476. É esse o ano cristão limítrofe entre a idade antiga e a idade média, pois marca a invasão romana pelos guerreiros germânicos. Se questionarmos as mudanças que ocorreram nesse ano na vida das pessoas teríamos uma surpresa. O homem que plantava trigo, agora planta...trigo, é casado com a mesma mulher, brinca igualmente com os filhos, trabalha o mesmo período do dia, enfim, a vida não mudou em nada. O processo de transformação sócio-cultural foi extremamente lento, marcado por mudanças seculares.
Patrícios e Plebeus; Romanos e Bárbaros; Bem e Mal; Nobres e Comuns; Brancos e Negros; Tutizus e Hutus; Dilmistas e Serristas. Em cada situação são estabelecidos fatores e características segregadoras e classificatórias de acordo com o jogo de poderes entre as elites do determinado contexto histórico. A tarja designa as possibilidades sociais, limita o livre arbítrio e confere pré-conceitos.
Século XXI. I-pods, supercomputadores, micro-chips, nanotecnologias, informações e instantaneidade de comunicações. Em meio a terceira revolução industrial, vivemos cercados de tecnologias que fizeram do tempo e espaço quesitos obsoletos e, concomitantemente, serviram de fator limitante entre inclusos e exclusos da sociedade high-tech. As discrepâncias sócio-culturais, devido à imprensa, são mais conhecidas, porém não maiores que de outrora; os classificantes são outros, contudo, exploradores e explorados mantém suas relações.

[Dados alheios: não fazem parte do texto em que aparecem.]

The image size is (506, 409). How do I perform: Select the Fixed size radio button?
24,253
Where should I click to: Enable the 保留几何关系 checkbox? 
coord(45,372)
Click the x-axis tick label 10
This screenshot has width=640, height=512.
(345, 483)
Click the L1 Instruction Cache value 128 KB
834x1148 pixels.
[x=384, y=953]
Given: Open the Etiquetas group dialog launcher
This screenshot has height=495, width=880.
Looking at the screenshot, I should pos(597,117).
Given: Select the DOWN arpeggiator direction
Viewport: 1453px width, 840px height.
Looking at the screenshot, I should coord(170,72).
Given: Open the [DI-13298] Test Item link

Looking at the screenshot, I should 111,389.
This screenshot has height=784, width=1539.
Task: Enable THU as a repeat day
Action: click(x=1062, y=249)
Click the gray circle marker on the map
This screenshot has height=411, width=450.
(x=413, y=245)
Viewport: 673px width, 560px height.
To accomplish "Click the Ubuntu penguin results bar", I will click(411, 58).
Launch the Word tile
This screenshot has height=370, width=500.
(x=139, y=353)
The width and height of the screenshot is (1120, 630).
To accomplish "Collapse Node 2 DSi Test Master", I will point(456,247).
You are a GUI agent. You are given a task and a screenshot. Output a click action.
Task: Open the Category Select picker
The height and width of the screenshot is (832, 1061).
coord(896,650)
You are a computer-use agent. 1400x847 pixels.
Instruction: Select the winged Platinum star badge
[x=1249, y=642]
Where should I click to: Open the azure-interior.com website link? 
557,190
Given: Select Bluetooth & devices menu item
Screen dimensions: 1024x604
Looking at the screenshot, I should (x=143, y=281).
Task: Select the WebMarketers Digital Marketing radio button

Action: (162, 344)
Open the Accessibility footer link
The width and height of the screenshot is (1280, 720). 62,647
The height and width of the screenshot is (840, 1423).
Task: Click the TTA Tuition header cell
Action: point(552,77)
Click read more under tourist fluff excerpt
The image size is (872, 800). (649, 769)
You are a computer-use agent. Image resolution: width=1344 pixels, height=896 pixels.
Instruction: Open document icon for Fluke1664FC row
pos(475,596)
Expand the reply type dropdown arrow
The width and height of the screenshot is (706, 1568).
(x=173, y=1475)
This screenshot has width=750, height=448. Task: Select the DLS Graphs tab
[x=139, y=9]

O fato de algumas fronteiras estarem liquefazendo-se, e outras solidificando-se, apenas demonstra a variedade dos interesses das classes dominantes difusoras de opinião. A evolução científica progride às asas supersônicas dos novos tempos, ao passo que a social é passageira dos antigos carros de bois. Einstein, exemplo de quem transitava pelos vieses sociais e científicos, afirma a um jornal alemão que "estamos em tempos difíceis, em que é mais fácil quebrar um átomo do que um preconceito".
Goebbels estava certo, pois é nítido que vivemos embreagados em mentiras verdadeiras que nos julgam, muitas vezes, pelo que não temos condições de mudar. Eis nossa vida, uma sequência de falsidades que não temos coragem de mudar. Mudemos.